The Brotherhood has in the past won praise from ordinary Egyptians for its disaster relief efforts. The government, wary of the group's growing popularity, several years ago banned non-governmental organizations from providing emergency aid.

Mohammed Mersi, head of the Muslim Brotherhood faction in parliament, said the group would abide by the aid ban but study what else it could do to help.

Wednesday afternoon, a warning siren blared repeatedly in Reqa al-Gharbiya as workers placed bodies, many burned beyond recognition, into ambulances.

Corpses had melded together in piles on the train.
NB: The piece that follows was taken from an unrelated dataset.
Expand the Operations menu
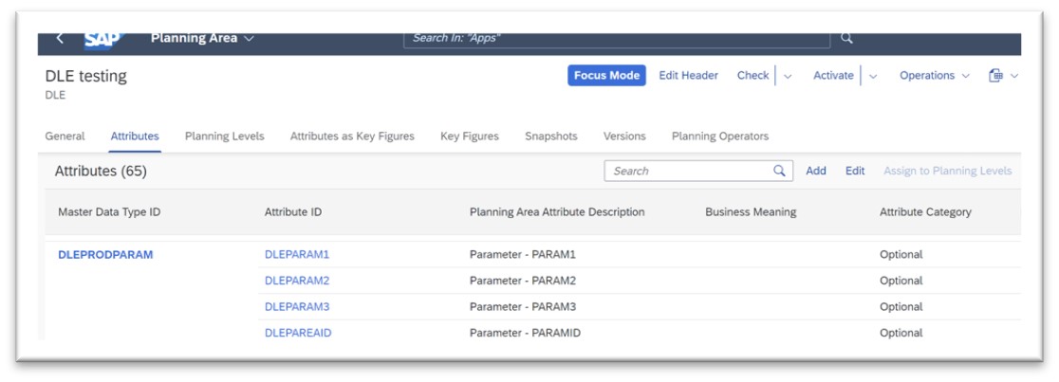934,76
Among charred luggage collected nearby, a Bible, children's clothing and what appeared to be a wedding dress could be seen.

Police said 65 people were being treated for injuries, most in the hospital in the nearest town, Ayyat, 12 miles to the north.

Many of the passengers were going to their home villages for Eid al-Adha, or the "Feast of the Sacrifice," a four-day holiday that starts Friday. The holiday commemorating God's provision of a ram to Abraham as a substitute sacrifice instead of his son is regarded as the most important feast in the Islamic calendar.

Adel Hassan Fadlallah, a 21-year-old laundry worker being treated at Ayyat Hospital, said his car quickly filled with smoke. He jumped from a window and suffered wounds to his head and hands.

Some jumpers weren't so lucky. Ambulance workers say 40 bodies were recovered from along the tracks.

The rail line linking Cairo with southern Egypt was closed indefinitely.

Wednesday's fire was the deadliest train accident in years in a country where such tragedies are common. In 1998, 47 people were killed when a train jumped its rails and slammed into a crowded town square.

Prime Minister Obeid defended the railway, saying the trains were in good shape.

But Egyptian Railway Authority has been plagued by overstaffing and old equipment. It relies on state subsidies to operate some 1,300 trains every day, keeping fares low for poor Egyptians.